The two FSB officers, Dokuchaev and Sushchin, gave Belan sensitive law enforcement and intel that helped him avoid being detected by U.S. law enforcement, a Justice Department statement said.
The hackers were able to go unnoticed because the agents may have been familiar with U.S. cyber strategy, Pegues reports. Prosecutors say both worked at “Center 18,” the FBI’s main Russian contact for cyber investigations.
Though the Justice Department has previously charged Russian hackers with cybercrime -- as well as hackers sponsored by the Chinese and Iranian governments -- this would be the first criminal case brought against Russian government officials.
It comes as federal authorities investigate Russian interference through hacking in the 2016 presidential election. However, acting Assistant Attorney General Mary McCord told reporters that this indictment “doesn’t allege any connection” to the DNC breach from the summer of 2016. McCord also said that the massive hacking may have had some intelligence value, but the actions undertaken by the defendants lined their own pockets for private financial gain.

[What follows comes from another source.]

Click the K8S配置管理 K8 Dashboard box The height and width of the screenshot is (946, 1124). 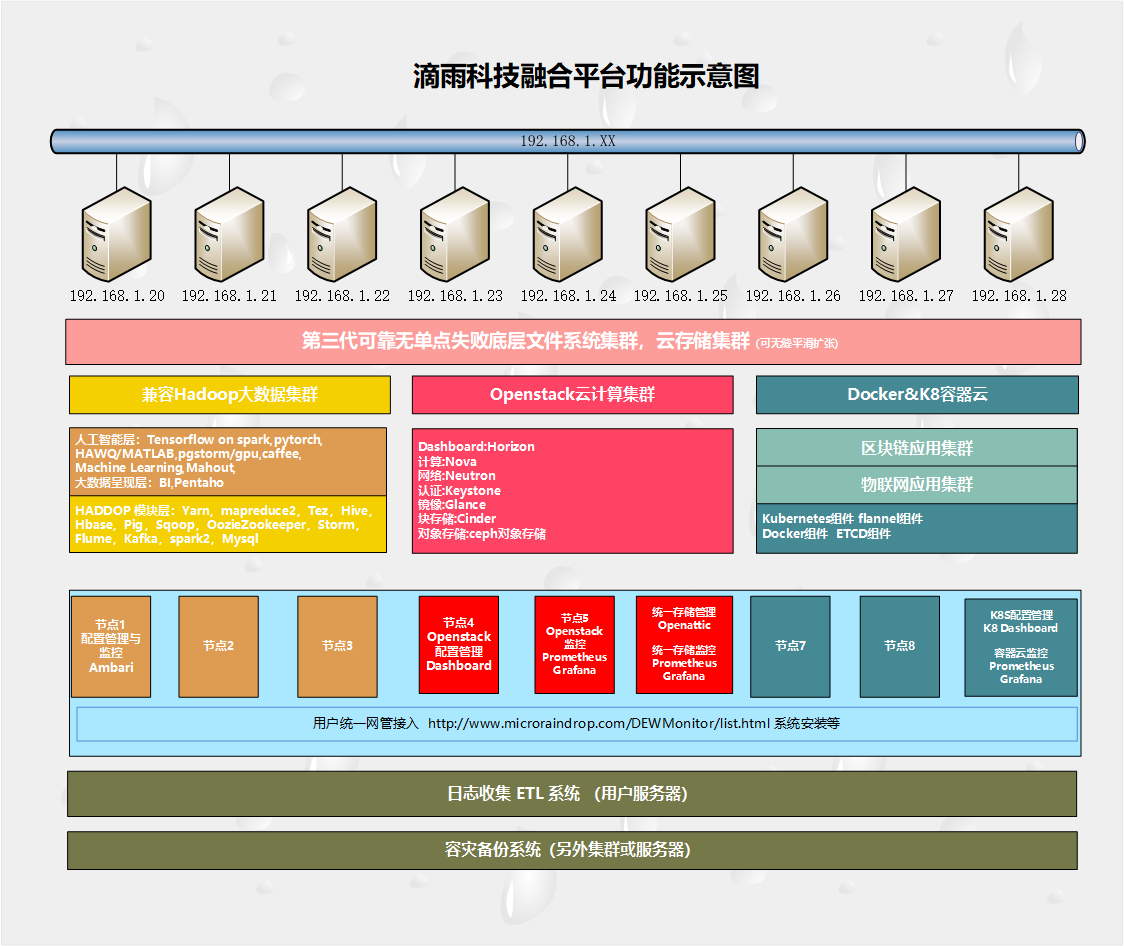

Yahoo didn’t disclose the 2014 breach until last September when it began notifying at least 500 million users that their email addresses, birth dates, answers to security questions and other personal information may have been stolen. Three months later, Yahoo revealed it had uncovered a separate hack in 2013 affecting about 1 billion accounts, including some that were also hit in 2014.